The COVID-19 pandemic has also exacerbated an already growing demand for services to address sharply rising rates of mental health conditions, and suicide, in addition to substance abuse. The Institute has made stemming this alarming increase a critical focus. One recent study, for example, compares treatment options and settings to lower the risk of suicide among young adolescents and adults and improve treatment outcomes. It looks at which programs can work best for different groups, such as young men compared with young women, Hispanic compared with non-Hispanic teens, and those at different levels of risk for suicide.

The Institute also funds research addressing other serious illnesses with higher risk of death among adults in rural areas of the country, including heart disease, chronic lower respiratory disease and stroke. The chronic conditions that contribute to these problems—diabetes, hypertension, obesity—are often interconnected and driven by challenges that go beyond health, such as socioeconomic status or simply how far someone lives from a hospital or clinic.

Institute-funded research aims to identify approaches to help patients better manage these conditions and offer strategies for keeping them healthy, hopefully avoiding the need for more involved care.

Finally, we know that whatever the health issue, access to care is a serious challenge for our rural communities, something the COVID-19 pandemic has made clearer than ever before. That is why, in addition to finding more effective care options, the Institute is supporting research on telehealth services to inform options for patients to get the care they need more easily.

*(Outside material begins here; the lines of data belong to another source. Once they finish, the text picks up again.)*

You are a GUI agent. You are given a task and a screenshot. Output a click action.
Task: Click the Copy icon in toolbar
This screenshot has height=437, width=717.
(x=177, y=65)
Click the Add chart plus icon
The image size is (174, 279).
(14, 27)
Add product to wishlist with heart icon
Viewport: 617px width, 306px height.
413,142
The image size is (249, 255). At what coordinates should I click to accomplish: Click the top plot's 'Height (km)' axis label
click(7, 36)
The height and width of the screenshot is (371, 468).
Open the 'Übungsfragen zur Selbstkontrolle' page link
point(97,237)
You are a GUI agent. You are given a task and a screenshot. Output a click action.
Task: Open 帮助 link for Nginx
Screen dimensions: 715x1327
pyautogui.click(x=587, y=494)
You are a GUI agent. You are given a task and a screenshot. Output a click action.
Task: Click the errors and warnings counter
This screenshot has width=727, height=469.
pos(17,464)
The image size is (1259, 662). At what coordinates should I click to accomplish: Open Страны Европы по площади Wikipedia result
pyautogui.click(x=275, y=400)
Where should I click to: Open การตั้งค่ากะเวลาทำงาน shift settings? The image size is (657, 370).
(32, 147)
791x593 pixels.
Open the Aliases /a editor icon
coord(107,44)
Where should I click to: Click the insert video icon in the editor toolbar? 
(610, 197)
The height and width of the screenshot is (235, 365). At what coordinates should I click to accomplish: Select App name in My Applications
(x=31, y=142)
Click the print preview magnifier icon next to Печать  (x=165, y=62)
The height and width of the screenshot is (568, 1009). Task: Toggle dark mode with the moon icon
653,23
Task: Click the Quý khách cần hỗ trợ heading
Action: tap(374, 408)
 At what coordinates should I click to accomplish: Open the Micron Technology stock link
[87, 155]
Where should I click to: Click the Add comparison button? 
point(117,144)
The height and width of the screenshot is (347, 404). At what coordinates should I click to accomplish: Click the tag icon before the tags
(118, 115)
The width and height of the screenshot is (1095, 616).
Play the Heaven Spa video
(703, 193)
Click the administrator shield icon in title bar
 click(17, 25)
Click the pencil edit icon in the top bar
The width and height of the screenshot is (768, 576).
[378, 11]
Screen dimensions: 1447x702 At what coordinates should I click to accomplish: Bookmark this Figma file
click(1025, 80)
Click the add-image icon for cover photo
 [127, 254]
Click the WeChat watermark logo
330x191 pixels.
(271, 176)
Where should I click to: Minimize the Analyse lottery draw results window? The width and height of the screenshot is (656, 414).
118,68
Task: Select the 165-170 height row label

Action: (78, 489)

Telehealth will remain an essential tool, even after the pandemic, and it is critical that Congress keep up its work to bridge the digital divide to ensure telehealth services can reach all rural areas.

What makes the Institute’s work so important is its focus on putting findings to practice in the real world. Never has that mission been more critical for individuals and families seeking reliable information about a range of pressing healthcare concerns. Our shared goal is to provide answers to make better-informed decisions, because in health care, information truly is power.

Republican Shelley Moore Capito represents West Virginia in the U.S. Senate.

Nakela Cook is executive director of the Patient-Centered Outcomes Research Institute.